**Requirement:** Given the entries that follow, write out exactly the lines starting at the one containing "Click the Reset button" and ending at the one containing "Screen dimensions: 1200x556", both ends included, and only those.

**Source data:**
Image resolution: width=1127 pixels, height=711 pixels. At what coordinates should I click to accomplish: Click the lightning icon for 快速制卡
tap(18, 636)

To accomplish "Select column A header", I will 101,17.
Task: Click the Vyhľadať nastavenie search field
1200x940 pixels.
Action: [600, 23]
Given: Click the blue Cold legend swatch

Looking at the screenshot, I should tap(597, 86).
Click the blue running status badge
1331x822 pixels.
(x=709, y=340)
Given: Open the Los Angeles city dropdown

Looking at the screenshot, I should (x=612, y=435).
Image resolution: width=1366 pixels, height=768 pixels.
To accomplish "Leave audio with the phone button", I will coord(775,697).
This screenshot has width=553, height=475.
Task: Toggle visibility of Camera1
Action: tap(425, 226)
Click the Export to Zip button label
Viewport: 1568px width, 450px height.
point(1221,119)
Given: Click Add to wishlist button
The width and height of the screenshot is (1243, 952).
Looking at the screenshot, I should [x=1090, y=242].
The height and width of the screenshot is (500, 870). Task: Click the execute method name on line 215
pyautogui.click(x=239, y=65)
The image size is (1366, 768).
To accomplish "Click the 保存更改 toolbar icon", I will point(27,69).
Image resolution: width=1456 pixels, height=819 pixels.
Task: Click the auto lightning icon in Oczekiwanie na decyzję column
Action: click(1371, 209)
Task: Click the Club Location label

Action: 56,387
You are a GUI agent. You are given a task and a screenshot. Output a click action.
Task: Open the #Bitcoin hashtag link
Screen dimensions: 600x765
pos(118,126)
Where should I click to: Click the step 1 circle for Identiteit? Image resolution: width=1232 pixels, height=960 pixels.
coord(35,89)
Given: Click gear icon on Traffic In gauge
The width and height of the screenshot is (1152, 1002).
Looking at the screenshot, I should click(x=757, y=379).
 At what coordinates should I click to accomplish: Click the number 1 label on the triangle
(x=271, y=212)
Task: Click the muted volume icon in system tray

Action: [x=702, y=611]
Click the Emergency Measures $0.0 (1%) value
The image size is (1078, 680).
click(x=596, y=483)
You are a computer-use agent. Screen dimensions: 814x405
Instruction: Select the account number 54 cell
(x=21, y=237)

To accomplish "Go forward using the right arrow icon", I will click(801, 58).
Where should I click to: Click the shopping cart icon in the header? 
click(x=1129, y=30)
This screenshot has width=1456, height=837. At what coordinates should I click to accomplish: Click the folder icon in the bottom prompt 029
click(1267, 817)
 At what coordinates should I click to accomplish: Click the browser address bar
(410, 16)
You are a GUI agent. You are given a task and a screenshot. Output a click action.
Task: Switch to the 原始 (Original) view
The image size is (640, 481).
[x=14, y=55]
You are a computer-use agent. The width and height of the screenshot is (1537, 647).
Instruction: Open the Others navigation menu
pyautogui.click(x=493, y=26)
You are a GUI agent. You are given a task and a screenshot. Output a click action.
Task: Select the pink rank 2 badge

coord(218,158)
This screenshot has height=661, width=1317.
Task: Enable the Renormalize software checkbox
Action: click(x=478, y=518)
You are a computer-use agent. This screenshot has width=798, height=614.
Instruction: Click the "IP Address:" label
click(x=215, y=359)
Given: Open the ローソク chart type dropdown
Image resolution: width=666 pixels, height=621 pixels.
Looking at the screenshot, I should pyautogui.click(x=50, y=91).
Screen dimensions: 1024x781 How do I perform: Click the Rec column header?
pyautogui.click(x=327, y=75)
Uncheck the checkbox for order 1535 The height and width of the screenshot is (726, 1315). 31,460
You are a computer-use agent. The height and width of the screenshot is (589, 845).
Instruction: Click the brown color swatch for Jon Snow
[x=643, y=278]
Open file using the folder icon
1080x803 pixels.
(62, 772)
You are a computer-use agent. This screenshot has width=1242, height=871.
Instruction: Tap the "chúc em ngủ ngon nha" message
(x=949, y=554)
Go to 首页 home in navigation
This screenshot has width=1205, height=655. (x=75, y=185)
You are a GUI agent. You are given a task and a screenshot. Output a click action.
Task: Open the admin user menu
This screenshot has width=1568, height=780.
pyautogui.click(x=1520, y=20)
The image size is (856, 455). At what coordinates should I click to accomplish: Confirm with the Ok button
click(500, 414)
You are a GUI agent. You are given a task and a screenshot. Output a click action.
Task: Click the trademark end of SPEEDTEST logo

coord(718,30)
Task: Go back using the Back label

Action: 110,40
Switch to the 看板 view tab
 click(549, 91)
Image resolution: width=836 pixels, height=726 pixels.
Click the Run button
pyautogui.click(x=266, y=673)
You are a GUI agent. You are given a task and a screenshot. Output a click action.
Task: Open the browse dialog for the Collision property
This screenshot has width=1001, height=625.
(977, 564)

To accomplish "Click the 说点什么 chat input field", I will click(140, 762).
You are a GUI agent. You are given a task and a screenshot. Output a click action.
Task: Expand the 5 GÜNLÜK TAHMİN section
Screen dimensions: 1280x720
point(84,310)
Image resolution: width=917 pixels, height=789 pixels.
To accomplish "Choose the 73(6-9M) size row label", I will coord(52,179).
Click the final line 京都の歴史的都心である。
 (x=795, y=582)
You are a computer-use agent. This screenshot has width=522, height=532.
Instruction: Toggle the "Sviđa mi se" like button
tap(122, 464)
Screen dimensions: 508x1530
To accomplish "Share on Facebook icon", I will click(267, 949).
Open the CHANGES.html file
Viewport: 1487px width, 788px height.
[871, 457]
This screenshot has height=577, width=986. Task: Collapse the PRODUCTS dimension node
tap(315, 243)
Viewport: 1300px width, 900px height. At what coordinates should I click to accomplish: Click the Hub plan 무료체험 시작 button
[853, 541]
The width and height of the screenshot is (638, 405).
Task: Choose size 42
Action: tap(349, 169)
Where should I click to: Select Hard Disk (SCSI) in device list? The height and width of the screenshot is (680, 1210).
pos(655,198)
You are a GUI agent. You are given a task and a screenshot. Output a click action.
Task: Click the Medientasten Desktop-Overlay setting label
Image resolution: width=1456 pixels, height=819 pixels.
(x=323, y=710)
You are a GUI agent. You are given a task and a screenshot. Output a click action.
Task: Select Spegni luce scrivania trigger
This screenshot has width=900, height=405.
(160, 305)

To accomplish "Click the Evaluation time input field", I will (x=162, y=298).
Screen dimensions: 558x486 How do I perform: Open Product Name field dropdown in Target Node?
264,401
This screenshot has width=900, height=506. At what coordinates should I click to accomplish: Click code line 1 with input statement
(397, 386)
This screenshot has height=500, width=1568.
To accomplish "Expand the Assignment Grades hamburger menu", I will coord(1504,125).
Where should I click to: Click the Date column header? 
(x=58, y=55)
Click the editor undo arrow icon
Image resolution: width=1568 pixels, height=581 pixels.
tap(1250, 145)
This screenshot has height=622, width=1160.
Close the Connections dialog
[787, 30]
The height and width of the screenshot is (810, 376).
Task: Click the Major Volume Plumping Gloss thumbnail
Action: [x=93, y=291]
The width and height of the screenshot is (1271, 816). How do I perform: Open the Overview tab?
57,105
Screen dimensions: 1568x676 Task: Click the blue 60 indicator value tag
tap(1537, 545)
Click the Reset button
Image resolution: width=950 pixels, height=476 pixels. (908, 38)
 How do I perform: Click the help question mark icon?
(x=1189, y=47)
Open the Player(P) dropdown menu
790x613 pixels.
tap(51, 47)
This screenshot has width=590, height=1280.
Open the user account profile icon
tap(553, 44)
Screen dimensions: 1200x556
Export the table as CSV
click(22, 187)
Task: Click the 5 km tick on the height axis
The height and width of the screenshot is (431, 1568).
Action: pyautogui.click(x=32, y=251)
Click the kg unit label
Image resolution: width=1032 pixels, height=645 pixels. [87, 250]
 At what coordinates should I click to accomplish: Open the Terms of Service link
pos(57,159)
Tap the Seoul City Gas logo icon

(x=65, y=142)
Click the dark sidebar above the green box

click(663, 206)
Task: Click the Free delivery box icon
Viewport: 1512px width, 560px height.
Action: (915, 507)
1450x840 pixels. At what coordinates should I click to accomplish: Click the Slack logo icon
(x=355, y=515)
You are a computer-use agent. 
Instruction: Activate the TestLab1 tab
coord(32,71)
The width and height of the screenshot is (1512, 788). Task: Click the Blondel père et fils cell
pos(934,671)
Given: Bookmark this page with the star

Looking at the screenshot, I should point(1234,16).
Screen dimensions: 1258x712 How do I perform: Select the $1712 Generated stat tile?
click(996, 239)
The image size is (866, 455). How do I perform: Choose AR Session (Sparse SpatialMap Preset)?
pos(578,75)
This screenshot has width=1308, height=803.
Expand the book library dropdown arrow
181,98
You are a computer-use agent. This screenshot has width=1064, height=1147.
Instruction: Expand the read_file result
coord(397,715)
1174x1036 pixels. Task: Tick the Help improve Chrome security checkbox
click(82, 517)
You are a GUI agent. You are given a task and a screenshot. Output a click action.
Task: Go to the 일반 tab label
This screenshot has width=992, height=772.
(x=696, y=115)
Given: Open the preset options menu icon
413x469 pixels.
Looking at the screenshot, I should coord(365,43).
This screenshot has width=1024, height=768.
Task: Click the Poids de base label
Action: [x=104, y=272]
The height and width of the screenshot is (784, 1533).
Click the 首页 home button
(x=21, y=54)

**Completed exercise:**
Click the Reset button
Image resolution: width=950 pixels, height=476 pixels. (908, 38)
 How do I perform: Click the help question mark icon?
(x=1189, y=47)
Open the Player(P) dropdown menu
790x613 pixels.
tap(51, 47)
This screenshot has width=590, height=1280.
Open the user account profile icon
tap(553, 44)
Screen dimensions: 1200x556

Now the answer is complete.